* [PATCH] nvme-multipath: fix lockdep WARN due to partition scan work
@ 2025-10-23 0:19 Shin'ichiro Kawasaki
2025-10-23 5:54 ` Christoph Hellwig
2025-11-05 7:32 ` Hannes Reinecke
0 siblings, 2 replies; 6+ messages in thread
From: Shin'ichiro Kawasaki @ 2025-10-23 0:19 UTC (permalink / raw)
To: linux-nvme, Keith Busch
Cc: Christoph Hellwig, Sagi Grimberg, Yi Zhang,
Shin'ichiro Kawasaki
Blktests test cases nvme/014, 057 and 058 fail occasionally due to a
lockdep WARN. As reported in the Closes tag URL, the WARN indicates that
a deadlock can happen due to the dependency among disk->open_mutex,
kblockd workqueue completion and partition_scan_work completion.

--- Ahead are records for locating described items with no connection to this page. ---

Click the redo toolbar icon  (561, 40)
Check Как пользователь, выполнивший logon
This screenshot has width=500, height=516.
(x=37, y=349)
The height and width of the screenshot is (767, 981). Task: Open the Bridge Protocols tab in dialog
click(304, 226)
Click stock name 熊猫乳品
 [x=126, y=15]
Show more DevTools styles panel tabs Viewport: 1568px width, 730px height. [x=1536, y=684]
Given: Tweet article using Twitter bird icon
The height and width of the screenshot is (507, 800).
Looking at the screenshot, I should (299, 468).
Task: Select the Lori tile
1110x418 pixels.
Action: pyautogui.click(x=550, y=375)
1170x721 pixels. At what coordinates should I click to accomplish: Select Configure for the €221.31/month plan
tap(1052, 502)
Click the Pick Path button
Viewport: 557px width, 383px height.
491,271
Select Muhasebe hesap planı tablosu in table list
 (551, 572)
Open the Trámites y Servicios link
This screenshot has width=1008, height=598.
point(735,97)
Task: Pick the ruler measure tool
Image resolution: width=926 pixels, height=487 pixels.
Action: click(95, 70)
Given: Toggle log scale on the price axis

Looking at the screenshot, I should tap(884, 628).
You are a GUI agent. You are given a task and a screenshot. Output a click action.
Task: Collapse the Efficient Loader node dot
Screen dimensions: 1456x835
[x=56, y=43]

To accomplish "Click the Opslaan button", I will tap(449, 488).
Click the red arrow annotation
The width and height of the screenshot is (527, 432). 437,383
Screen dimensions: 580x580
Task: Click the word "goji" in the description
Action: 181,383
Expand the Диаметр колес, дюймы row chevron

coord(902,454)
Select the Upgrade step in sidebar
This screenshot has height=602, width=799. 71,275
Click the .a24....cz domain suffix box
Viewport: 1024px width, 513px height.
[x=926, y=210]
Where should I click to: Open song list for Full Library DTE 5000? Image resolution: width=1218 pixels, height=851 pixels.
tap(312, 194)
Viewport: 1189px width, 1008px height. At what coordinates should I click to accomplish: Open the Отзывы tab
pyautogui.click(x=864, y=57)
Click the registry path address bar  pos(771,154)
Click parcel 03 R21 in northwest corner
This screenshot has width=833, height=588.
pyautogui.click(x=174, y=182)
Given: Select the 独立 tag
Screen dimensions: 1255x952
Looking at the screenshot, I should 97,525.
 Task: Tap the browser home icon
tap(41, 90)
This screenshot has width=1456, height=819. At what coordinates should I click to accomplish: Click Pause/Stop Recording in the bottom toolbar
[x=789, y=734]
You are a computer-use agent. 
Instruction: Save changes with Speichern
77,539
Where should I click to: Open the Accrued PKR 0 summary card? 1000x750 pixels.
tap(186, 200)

To avoid the lockdep WARN and the potential deadlock, cut the dependency
by running the partition_scan_work not by kblockd workqueue but by
nvme_wq.
Reported-by: Yi Zhang <yi.zhang@redhat.com>
Closes: https://lore.kernel.org/linux-block/CAHj4cs8mJ+R_GmQm9R8ebResKAWUE8kF5+_WVg0v8zndmqd6BQ@mail.gmail.com/
Link: https://lore.kernel.org/linux-block/oeyzci6ffshpukpfqgztsdeke5ost5hzsuz4rrsjfmvpqcevax@5nhnwbkzbrpa/
Fixes: 1f021341eef4 ("nvme-multipath: defer partition scanning")
Signed-off-by: Shin'ichiro Kawasaki <shinichiro.kawasaki@wdc.com>
---
drivers/nvme/host/multipath.c | 2 +-
1 file changed, 1 insertion(+), 1 deletion(-)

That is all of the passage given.